■ **Work instruction**: Reproduce everything from the line containing "Identify the location of key-digit: 3." down to the end of the entries, leaving the pictures out.

■ **Records to process**:

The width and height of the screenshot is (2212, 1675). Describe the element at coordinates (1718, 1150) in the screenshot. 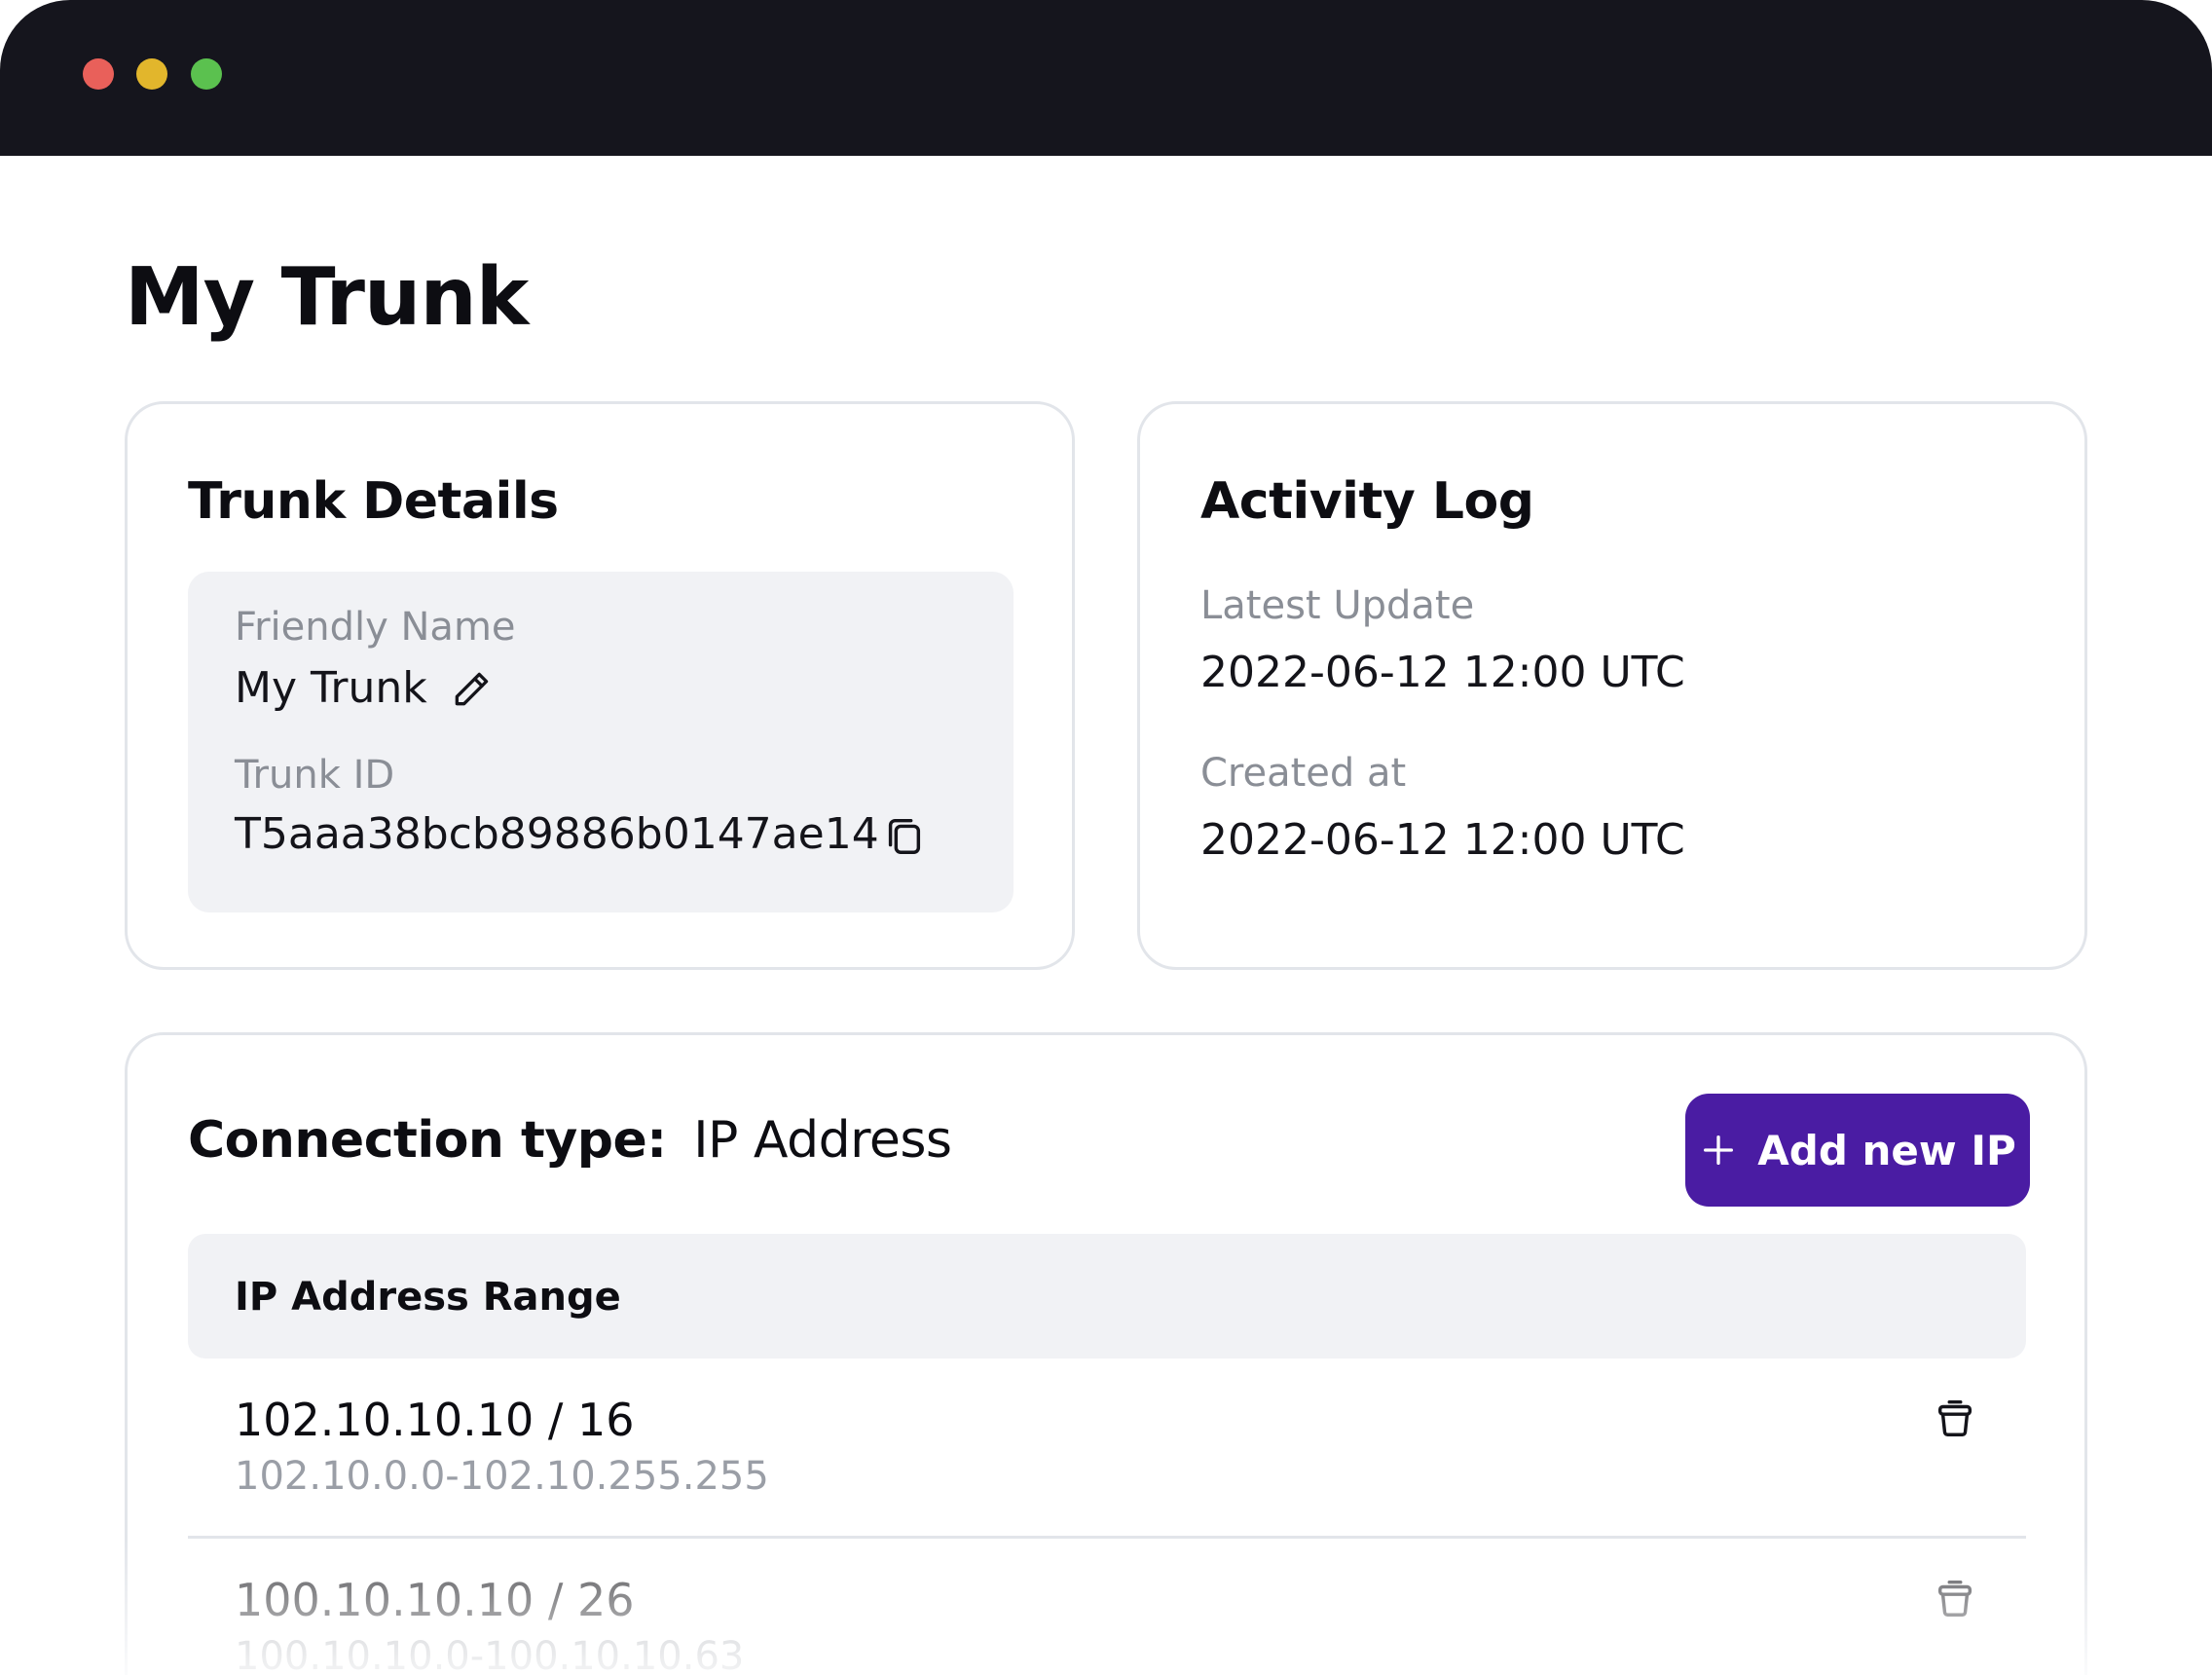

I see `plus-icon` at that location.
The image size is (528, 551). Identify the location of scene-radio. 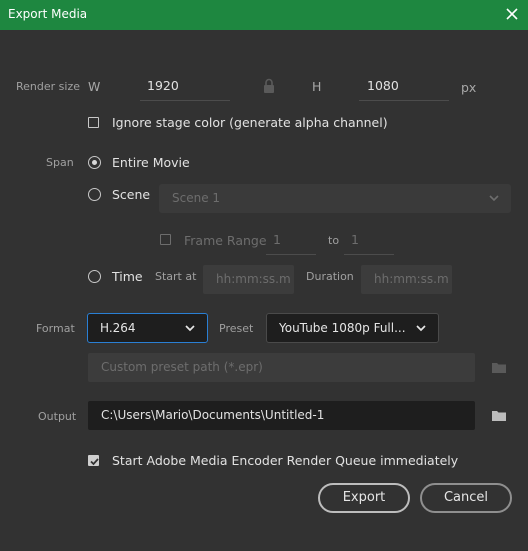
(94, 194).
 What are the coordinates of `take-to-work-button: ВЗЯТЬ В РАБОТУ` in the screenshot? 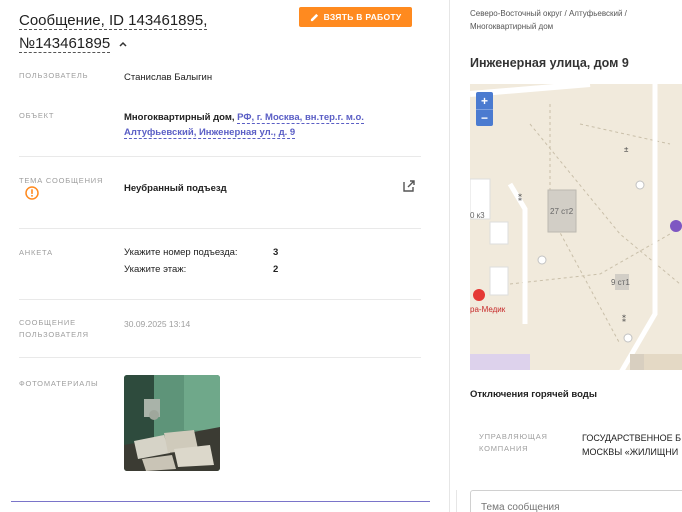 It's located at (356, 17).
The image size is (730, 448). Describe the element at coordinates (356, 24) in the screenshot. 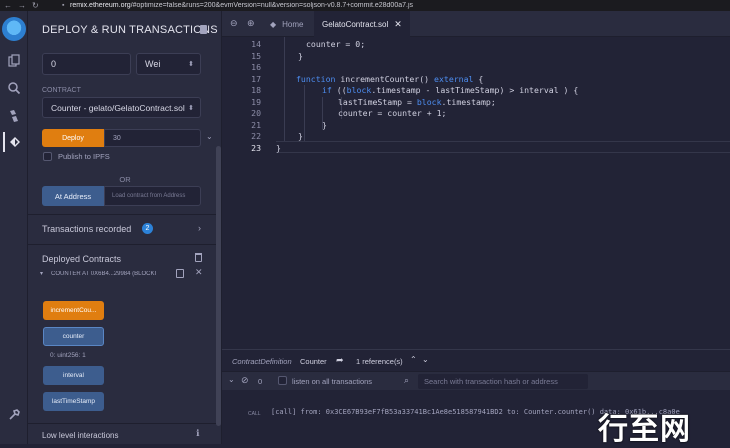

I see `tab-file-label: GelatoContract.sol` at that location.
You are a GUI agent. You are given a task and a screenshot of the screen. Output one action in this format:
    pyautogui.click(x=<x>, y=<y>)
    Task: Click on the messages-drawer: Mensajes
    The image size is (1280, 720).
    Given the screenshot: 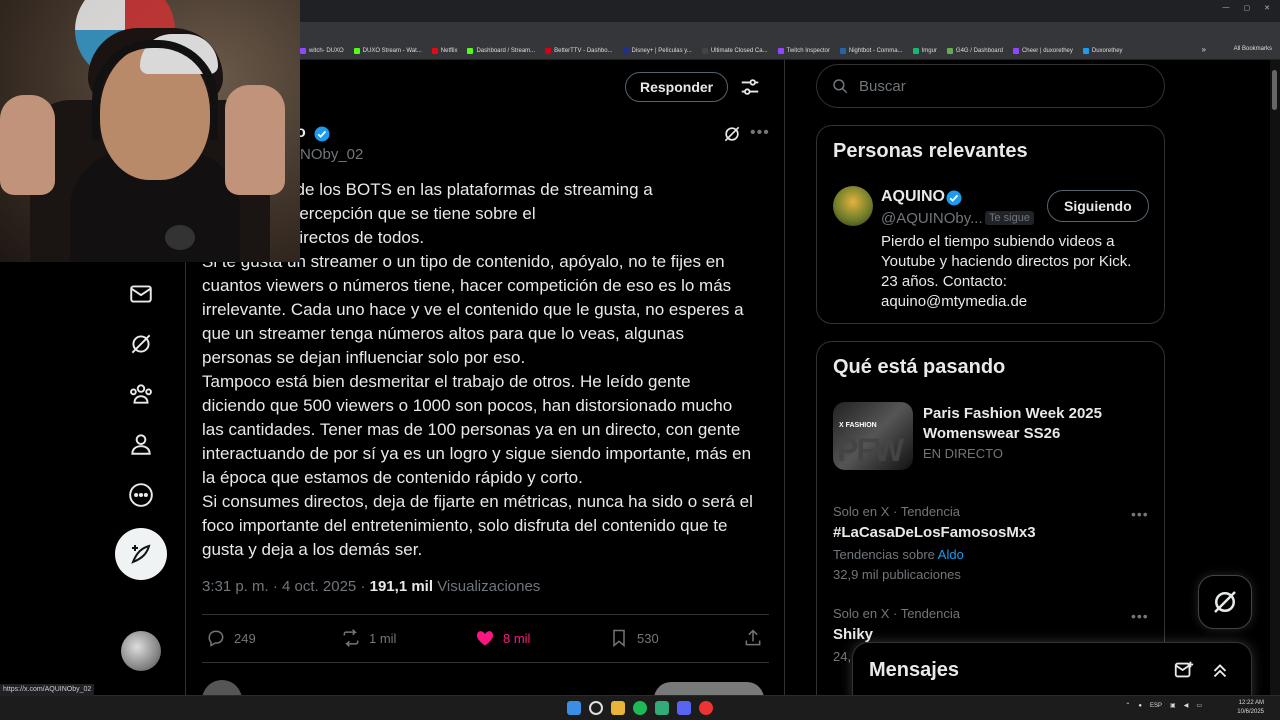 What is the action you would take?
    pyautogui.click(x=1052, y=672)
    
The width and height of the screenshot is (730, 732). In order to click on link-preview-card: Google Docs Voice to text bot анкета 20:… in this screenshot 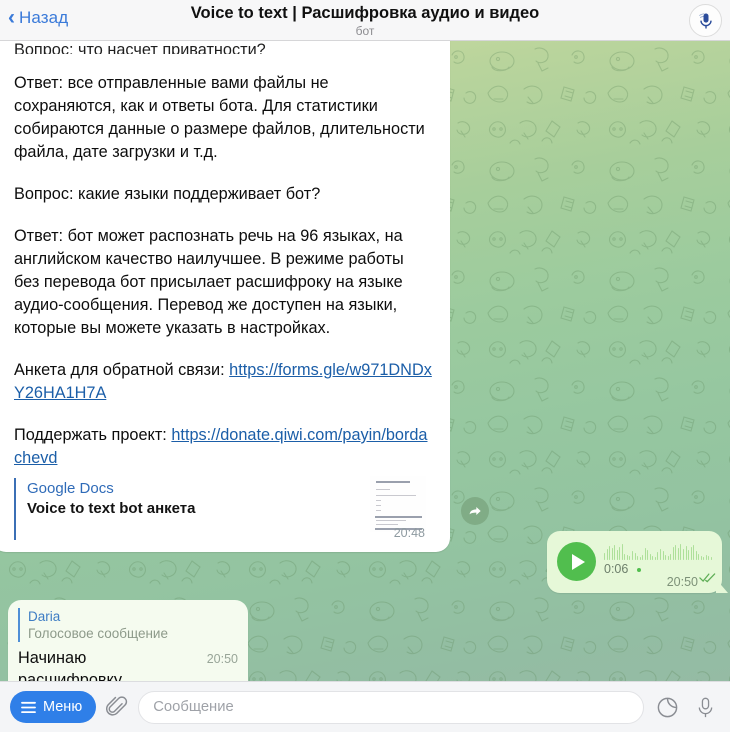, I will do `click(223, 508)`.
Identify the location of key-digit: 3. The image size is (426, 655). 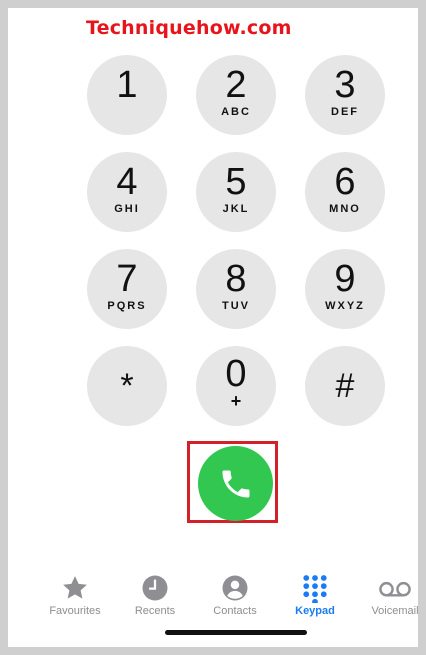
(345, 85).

■ **Answer for the task**:
Identify the location of key-digit: 3. The image size is (426, 655). 
(345, 85).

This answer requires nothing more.